ORIGINAL REPORTING: Republican Regulators Endorse Pricing Carbon
Fed Commodities Regulators Break the Mold with Call for Carbon Pricing
Herman K. Trabish, Sept. 17, 2020 (California Current)
Editor’s note: This report could turn out to be important under the new administration.
The climate crisis threatens the stability of the U.S. financial markets, warned commissioners appointed by the current president to the Commodity Futures Trading Commission in a recent report.
Although their report has not been approved by the full commission, Emilie Mazzacurati, founder/CEO of climate risk analyst 427, called it miraculous in the current political environment. She added that it sets out principles a new administration could use to ameliorate climate risks.
“Climate change is already impacting or is anticipated to impact nearly every facet of the economy, including infrastructure, agriculture, residential and commercial property, as well as human health,” states Managing Climate Risk In The U.S. Financial System, the Sept. 9 report led by CFTC commissioners.
Takeaways
One of the report’s most important takeaways was its recognition that lack of prices on carbon emissions “is a massive market failure.” Mazzacurati said.
With wildfires in the West, droughts in the Midwest, and hurricanes in the Southeast, “it is becoming undeniable that many financial risks lead back to the climate,” Saber Partners CEO Joseph Fichera said. “Risks in a single sector like insurance or real estate flow through the entire system and consequences to winners and losers will be magnified because capital markets are brutal reactionaries.”
Without carbon pricing, there may be “disorderly price adjustments in various asset classes, with possible spillovers into different parts of the financial system, as well as potential disruption of the proper functioning of financial markets,” the report acknowledges.
But the report sidestepped a carbon tax or cap-and-trade approach to pricing carbon, stressing only the need to price emissions. Policymakers must choose between them. A “phased-in carbon tax would be difficult politically, but more efficient,” Fichera remarked.
Cap and trade systems, including California’s, seek to “avoid high carbon prices because of potential economic impacts,” Mazzacurati added. California’s program works as a ”backstop” to the state’s other climate policies.
Calls for improved disclosure and oversight
A less controversial but also important part of the report proposes regulatory strategies like better disclosure by emitters, stronger regulations, and changes in oversight.
Those strategies are about understanding how companies are managing risk, whether they are exposed, and to what extent, Mazzacurati said. “That missing data is needed to identify the best ways to address the physical and transitional risks of climate change.”
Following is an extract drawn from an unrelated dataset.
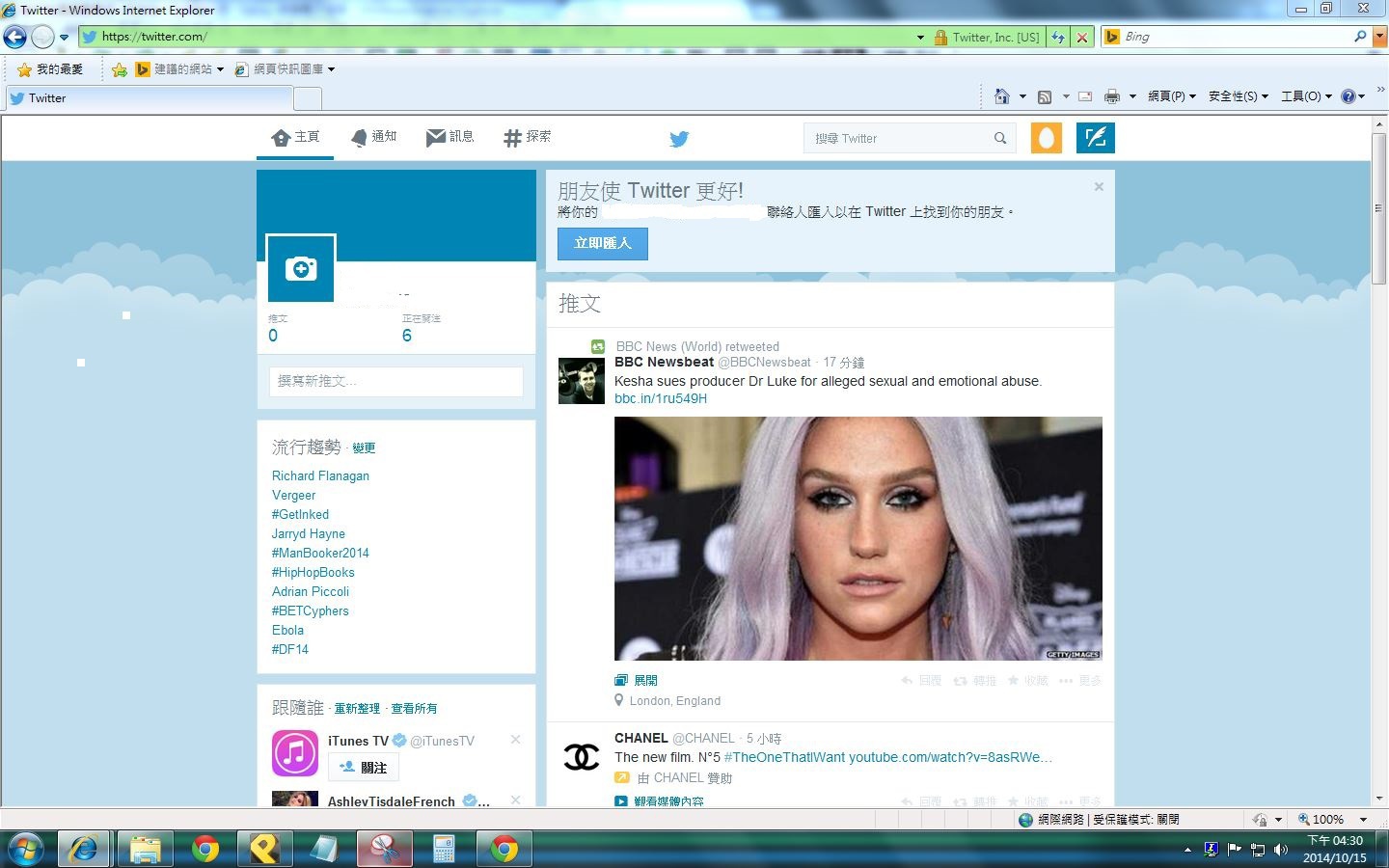
Task: Launch Chrome from the Windows taskbar
Action: (x=205, y=849)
Together, a carbon price and regulatory strategies will support “a large-scale transition to a net-zero emissions economy,” helping ease transition difficulties, CFTC said. “New financial products, services, and technologies can help the U.S. economy better manage climate risk and help channel more capital into technologies essential for the transition.”
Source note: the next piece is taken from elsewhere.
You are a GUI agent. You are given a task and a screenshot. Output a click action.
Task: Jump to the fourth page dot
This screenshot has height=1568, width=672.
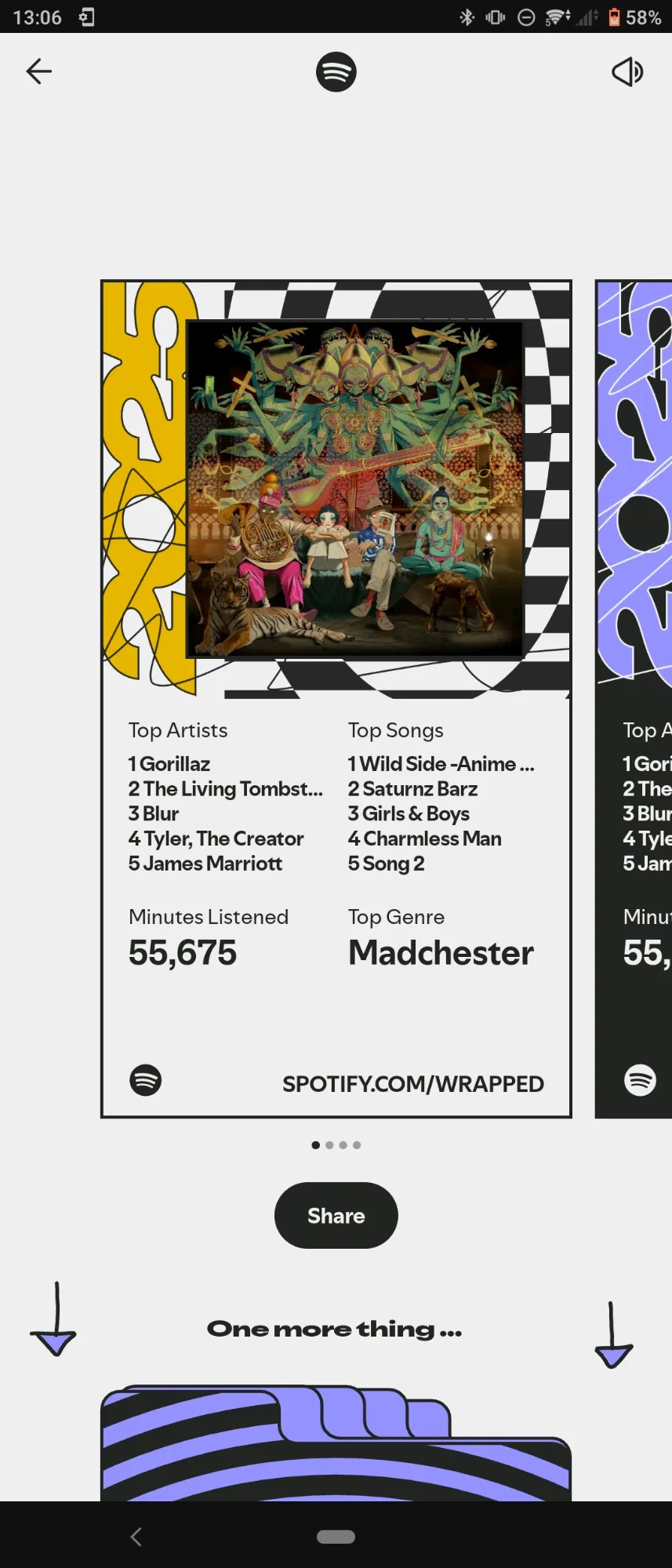click(x=357, y=1145)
Barriers include investor perceptions that sustainable investments are less lucrative, less available, and less reliable. Better policy support is especially needed “to confirm the appropriateness of making investment decisions using climate-related factors in retirement and pension plans,” according to the report.
Last week’s CFTC report was endorsed 34-0 by the commission’s advisory subcommittee formed by three Republicans and two Democrats appointed by the president. Subcommittee members included Morgan Stanley and Citigroup, the Environmental Defense Fund and the Nature Conservancy, and ConocoPhillips and BP.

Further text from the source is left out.